First published in Dublin in February 1732, and reprinted in March in London, this was a contribution (in ironic mode) to Swift's campaign against the two recent bills put forward by bishops in the Irish Parliament: the first ‘more effectually to enable the clergy … to reside upon their respective benefices’, and the second ‘for continuing and amending an act … for the real union and division of parishes’. The residence bill had been introduced into the Lords in December 1731 as ‘heads’, and, having been approved by both the Irish and British privy councils had been returned to the Lords on 10 Feb. 1732. The parishes bill had originated in the Irish privy council and had been brought into the Lords as a bill on 17 Feb. Both were passed by the upper house and sent down to the Commons on 21 Feb. and 24 Feb. respectively. But opponents (including Swift) were able to arouse opinion sufficiently for the Commons not to proceed. Taken together, the two bills sought to deal with the problem of non-residence among the parish clergy in an authoritarian manner by empowering bishops to force any incumbent of a benefice worth more than £100 p.a. to build a manse house; and also to divide large parishes without the incumbents’ consent. Swift pursued the subject without irony in the contemporaneous On the Bill for the Clergy's Residing on Their Livings, and Considerations upon Two Bills (Davis, vol. XII, pp. 179–202). He was acutely aware of the financial difficulties of the lower clergy, caused by the poverty of many livings, the impropriation by laymen of glebe land and either the impropriation of tithes or the resistance of tithe-payers (see above, Introduction, pp. lxiv–lxviii).

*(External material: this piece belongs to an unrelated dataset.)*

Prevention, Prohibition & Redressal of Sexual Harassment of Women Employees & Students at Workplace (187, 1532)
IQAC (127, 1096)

He was also suspicious of the arbitrary power which the bills would have given the bishops, especially with regard to the potential division of parishes which he feared would multiply opportunities for patronage and result in the creation of a horde of ‘beggarly clergymen’ dependent on their episcopal superior. (See Landa, pp. 111–23; D. W. Hayton, ‘Parliament and the Established Church: Reform and Reaction’, in D.W. Hayton, James Kelly and John Bergin (eds.), The Eighteenth-century Composite State: Representative Institutions in Ireland and Europe, 1689–1800, Basingstoke: Palgrave Macmillan, 2010, pp. 91–2.)